As part of our three-year Major National Partnership with SLSA, Isuzu UTE Australia (IUA) has supported SLSA with a fleet of over 50 D-MAX & MU-X vehicles. These could be typically found patrolling Australian beaches and assisting with the delivery of important training and education in communities across the country.
From the beginning, it was clear these vehicles needed to be fit for purpose, so that surf lifesavers were equipped with dependable and durable tools they could rely on. With the task ahead in mind, each of these patrol vehicles were kitted out with essential surf rescue and life saving equipment surf lifesavers would require to save a life at a moment’s notice.

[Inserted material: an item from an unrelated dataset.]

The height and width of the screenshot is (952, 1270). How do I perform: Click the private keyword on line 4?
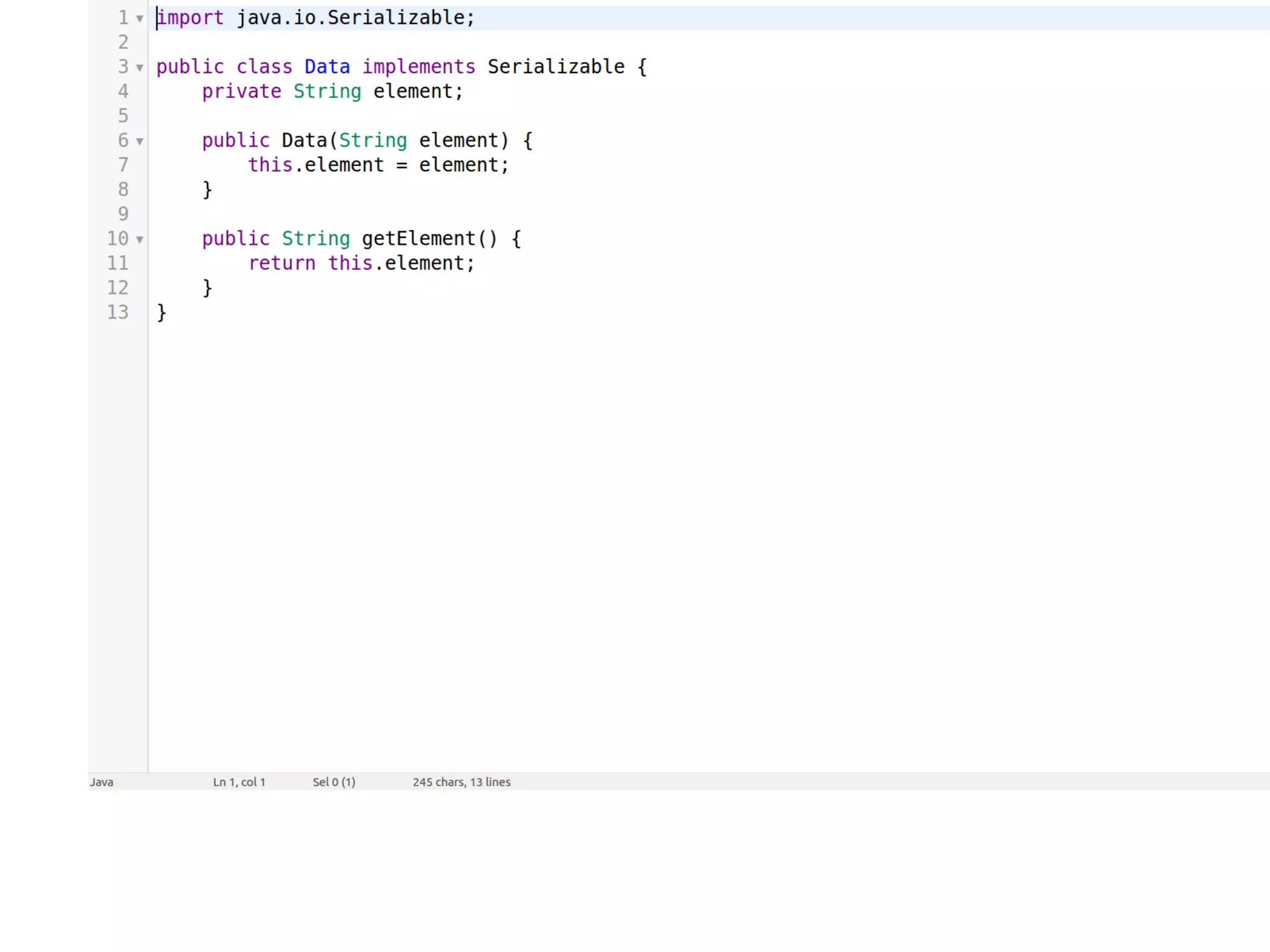[x=241, y=92]
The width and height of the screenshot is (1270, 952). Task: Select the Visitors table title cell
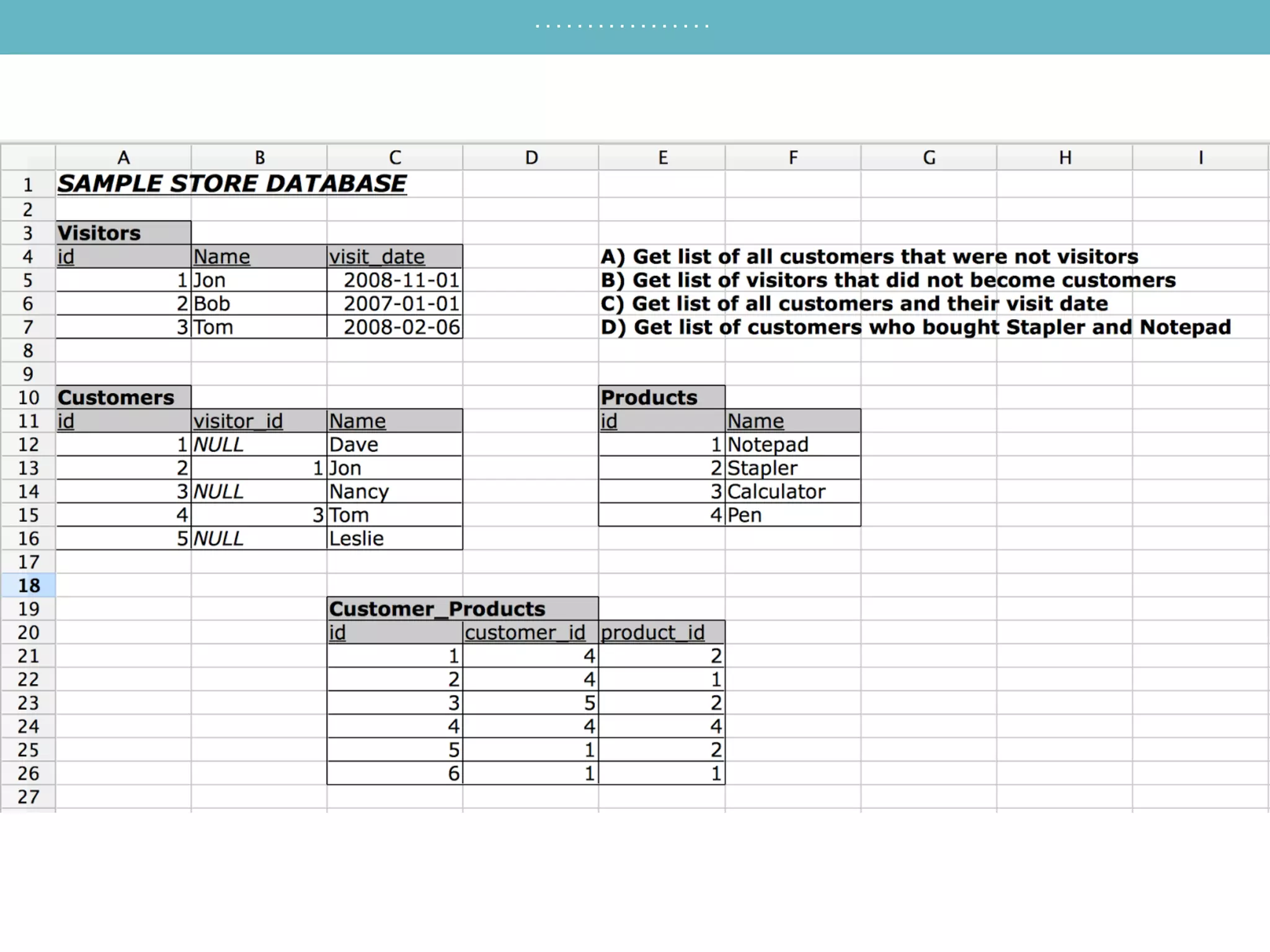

A typical day for surf rescue patrol vehicles involves getting the vehicles onto the beach – ready to patrol throughout the day ahead. After turning on the roof-mounted warning lights, the next step will be to switch the vehicle into 4WD, using the ‘Terrain Command Dial’—standard across all 4x4 D-MAX and MU-Xs. Depending on the type of work on the agenda and the conditions of the beach that day, surf lifesavers will switch into either 4WD high-range or low-range. If the sand is hard and compacted, and the vehicles are carrying light loads, then generally 4WD high-range will be used. However, on some days where the sand is a bit softer and there is a bit more weight on the back—such as an IRB or RWC—4WD low-range is often the one for the job! Whatever the terrain or the task ahead, the surf lifesaver at the wheel has the option to use whichever range they require that day, based on the environmental conditions and work being conducted at that time.
Not only that, but they are equipped with the space, the tray/boot payload and the roof payload capacity to carry everything a surf lifesaver would need. When you see a Surf Life Saving-branded patrol vehicle, you’ll often see roof racks atop the vehicle, that are tasked with stowing rescue boards and spinal boards for emergencies. There are also roof-mounted warning lights, which are linked with the hazard lights – ensuring the patrol vehicle is visible at all times when travelling along the beach. Communication is also vital, so each patrol vehicle is fitted with radio units for surf lifesavers to stay in contact with each other. Stowed in the back of the patrol vehicle is everything else needed for a recovery and to keep surf lifesavers safe as well, including first-aid packs, resuscitation and oxygen packs, a defibrillator, rescue tubes, swim fins, lifejackets, and wetsuits. Preventative measures like warning signs, as well as marker buoys and sea dye is also stored on board.
Put simply, these patrol and support vehicles are an essential tool of daily surf lifesaving operations—on hand to deliver the vital equipment needed to save someone’s life at a moment’s notice.